Design theories and reasoning are usually discussed for products and services, but one could consider the organization, its resources and routines as concept-enabling-knowledge for design. So, the key requirement of the model is to avoid black-boxing generative processes, as we have seen they expand onto several management dimensions. We should then put the emphasis on potential organization design fixation that are not naturally part of the engineering design practice, nor traditional project management. These are usually discussed in change (project) management and organizational change but would probably benefit from richer synergies if embedded in actual project management (Pollack 2017; Hornstein 2015). Consequently, our model of mutual conditioning between exploration and exploitation should also aim at managing an organizational metabolism necessary to sustain organization re-design as a necessary condition supporting the innovation potential of attraction of - so far black-boxed - generative processes in exploration project management.
Chapter synthesis
Thanks to the previous chapter, we were able to identify literature models’ weaknesses and several hints given by the case studies. The synthesis of results reveals, through tracking of generative processes in projects trajectories, that there is in fact a conditioning managed or left uncontrolled between exploration and exploitation.

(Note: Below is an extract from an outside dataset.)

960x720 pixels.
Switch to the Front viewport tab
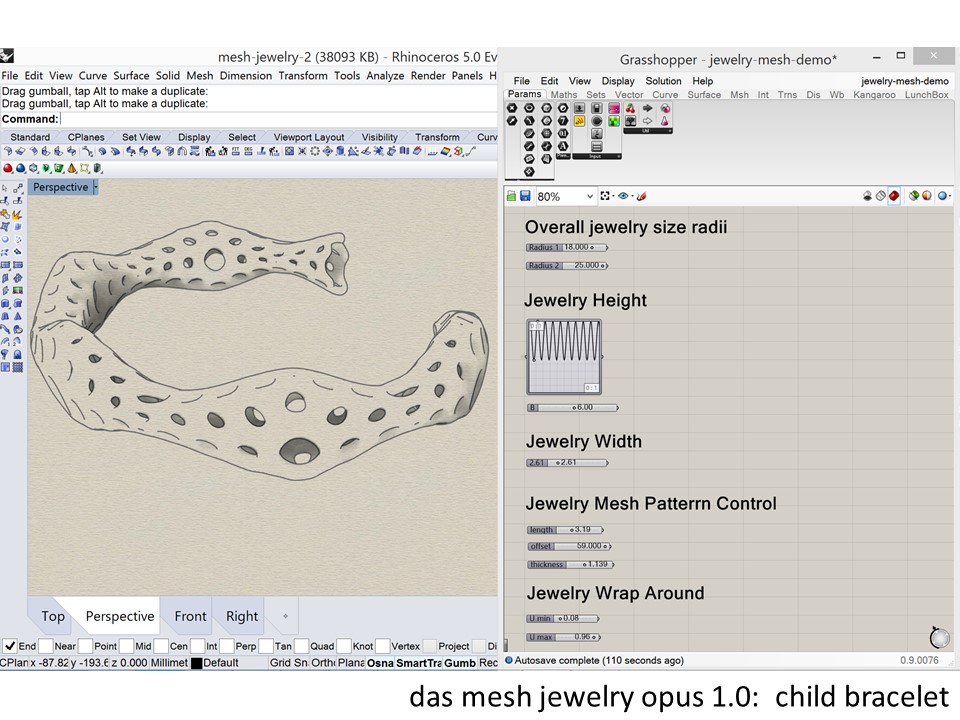pos(190,616)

First, we propose to return to the micro-foundations of organizational ambidexterity as generative processes interfere with several management dimensions depending on their generativity. Some are indeed more or less fixated by exploitation constraints, and some are actually actively used to generate concepts. Therefore, focusing on the model of action, decision-making and generative processes would be a means to specify how managers, individual and (silent) designers should interact with such constraints to manage the generativity of their practice embedded in projects.
Second, the case studies results encourage to focus on the dynamics of the mirroring hypothesis, as the generative processes may challenge to some extent interdependencies that can be catastrophic to exploration value and subsequent exploitation. Radical innovation fostered by generative processes may indeed be fixated by organization design, thus winking at bringing organization design as concept enabling knowledge supporting product design practices. Change management could be then brought at the level of product project management and the underlying generative mechanisms.
Finally, we have a requirements baseline to continue our journey to design a model of mutual conditioning between exploration and exploitation. We have new grounds extending the studied literature models and reconnecting ambidexterity with its behavioural foundations at the light of the teachings of design theory and thinking.